PokeePokee Enterprise API

Idempotency keys

Make POST retries safe — same key returns the original response_id instead of starting a duplicate turn.

Network blips happen. If your POST to /v1/sessions/{id}/messages or /v1/responses (streaming) lands on the server but you never see the response headers, retrying without coordination would either start a duplicate turn (rare — session.busy 409s the dup on the session path) or leave you locked out with no way to discover the original response_id.

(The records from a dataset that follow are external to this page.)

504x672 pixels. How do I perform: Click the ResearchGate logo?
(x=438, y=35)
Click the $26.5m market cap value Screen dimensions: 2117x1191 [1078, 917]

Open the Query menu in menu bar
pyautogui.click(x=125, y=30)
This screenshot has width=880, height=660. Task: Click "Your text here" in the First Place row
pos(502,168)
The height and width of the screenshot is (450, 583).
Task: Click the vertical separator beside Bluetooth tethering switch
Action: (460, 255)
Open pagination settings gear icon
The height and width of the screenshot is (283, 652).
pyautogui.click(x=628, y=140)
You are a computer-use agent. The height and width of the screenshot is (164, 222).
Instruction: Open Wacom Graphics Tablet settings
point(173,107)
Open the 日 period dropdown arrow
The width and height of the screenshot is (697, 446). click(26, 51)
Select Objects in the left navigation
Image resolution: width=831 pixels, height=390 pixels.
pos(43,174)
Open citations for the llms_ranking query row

The Idempotency-Key header closes that gap, the same way Stripe and OpenAI do.

How to use it

  1. Generate a stable key per logical operation — a UUID is conventional.
  2. Send the POST with Idempotency-Key: <your-key>.
  3. If anything goes wrong client-side (connection drop, timeout, app crash before reading the response), retry the same POST — same body, same key.
  4. The server recognizes the key and replays the original response_id. Same SSE stream from id: 0. No new turn started, no extra tokens billed.
curl -X POST "$POKEE_API/v1/sessions/$SID/messages" \
  -H "Authorization: Bearer $POKEE_KEY" \
  -H "Content-Type: application/json" \
  -H "Idempotency-Key: 550e8400-e29b-41d4-a716-446655440000" \
  -d '{"message": "summarize Q3 earnings"}'

Semantics

ScenarioResult
Same key + same bodyReturns the original response_id. If the original turn is still in flight or within the 120s resume grace, the SSE stream replays from the buffer.
Same key + same body, but original buffer evicted200 application/json with {"response_id", "status": "replayed", "note": "...evicted..."}. You have the id, but no events to replay.
Same key + different body422 Unprocessable Entity. The fingerprint over the body changed — use a fresh key for a new logical operation.
Same key on a different session422 (the fingerprint is over (session_id, body)).
Concurrent retries with same keySerialize on a per-key lock; the second gets the replay path automatically — only one turn ever starts.

Where it applies

EndpointSupported?
POST /v1/sessions/{id}/messagesYes
POST /v1/responses with stream=trueYes
POST /v1/responses with stream=falseNo — returns 400. Non-streaming requests are short-lived; retry directly.

Validation

  • 1 to 200 characters
  • ASCII-printable only (0x210x7e); no spaces, newlines, or control chars
  • Bad value → 400 Bad Request

Lifetime

  • Keys live for 24 hours (IDEMPOTENCY_TTL_SECONDS).
  • After that, the same key acts as if it had never been seen — a retry would start a fresh turn. Don't rely on long-tail replays for audit; if you need persistent operation tracking, log the response_id on your side.

Pairs well with

  • Resume — if your POST landed and you have the response_id from the response headers, resume directly. If you don't (header lost), retry the POST with the same idempotency key to get the response_id back.
  • Cancel — the cancel endpoint is keyed by response_id, so once you've replayed via idempotency you have everything you need to abort.